(Beginning of Stored data)

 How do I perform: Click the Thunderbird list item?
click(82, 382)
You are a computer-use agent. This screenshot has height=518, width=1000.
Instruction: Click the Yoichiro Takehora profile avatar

(End of Stored data)
(Beginning of Stored data)

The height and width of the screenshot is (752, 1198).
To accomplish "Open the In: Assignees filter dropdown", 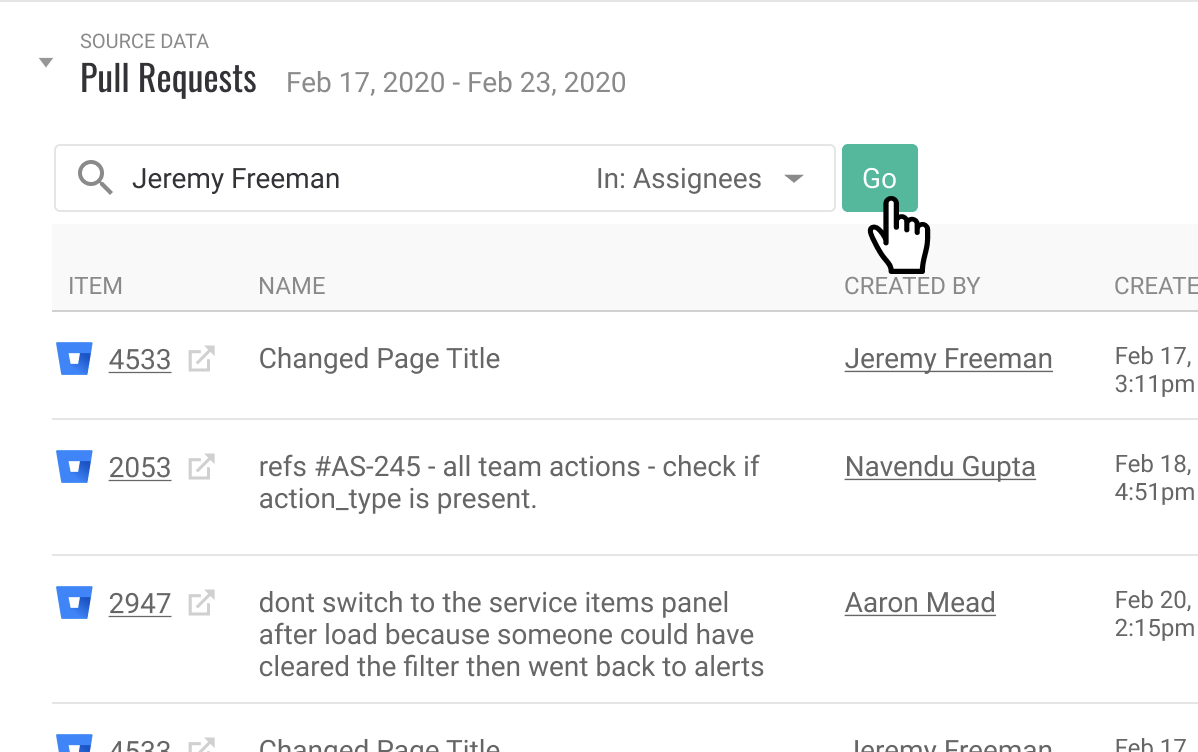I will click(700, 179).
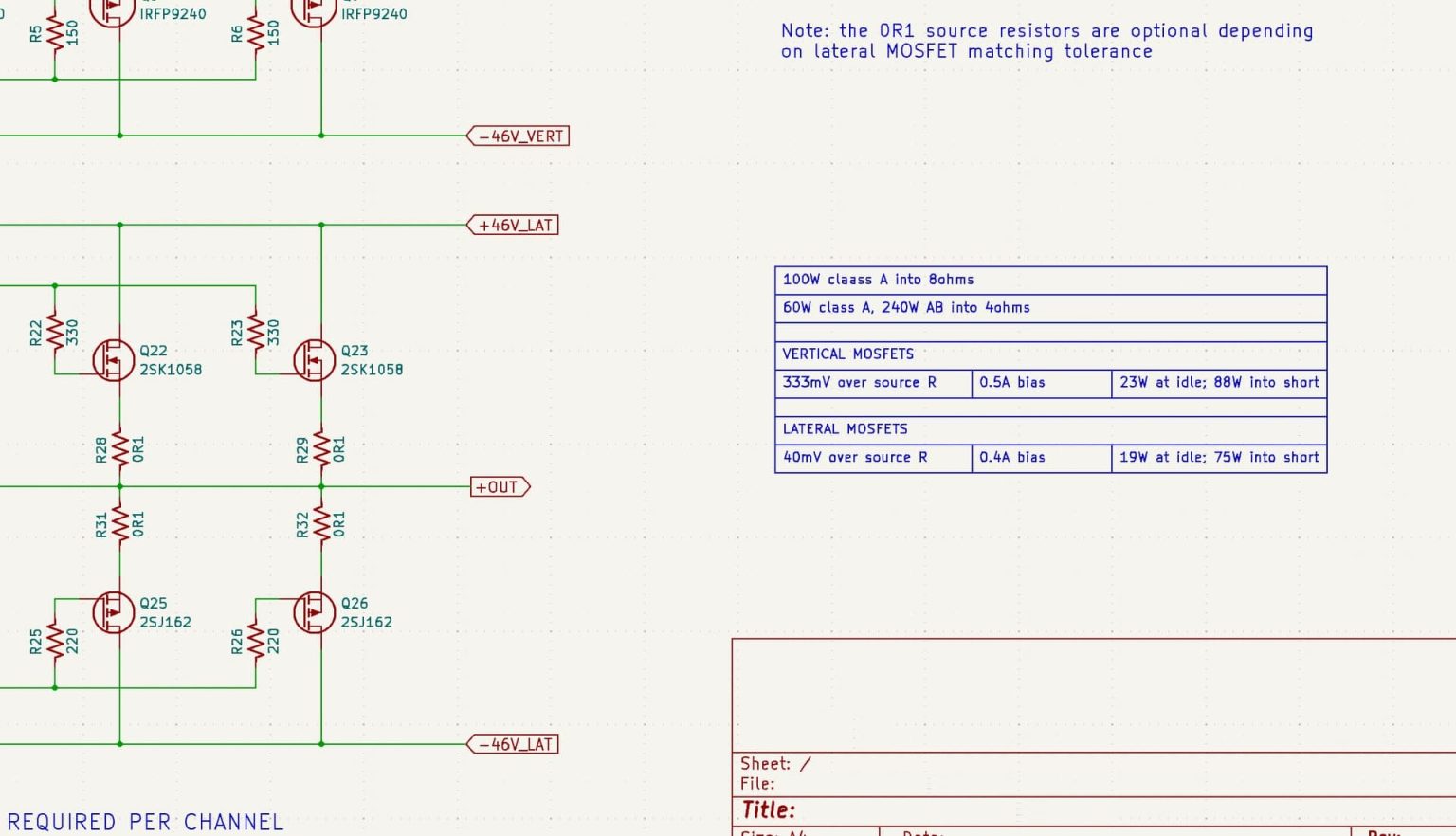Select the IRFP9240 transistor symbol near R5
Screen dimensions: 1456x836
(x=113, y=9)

(End of Stored data)

Task item
From the entries above, restate word for word the lines from the line containing "How do I perform: Click" to the line containing "Instruction: Click the", both ends included, and nothing more.

Problem solution
 How do I perform: Click the Thunderbird list item?
click(82, 382)
You are a computer-use agent. This screenshot has height=518, width=1000.
Instruction: Click the Yoichiro Takehora profile avatar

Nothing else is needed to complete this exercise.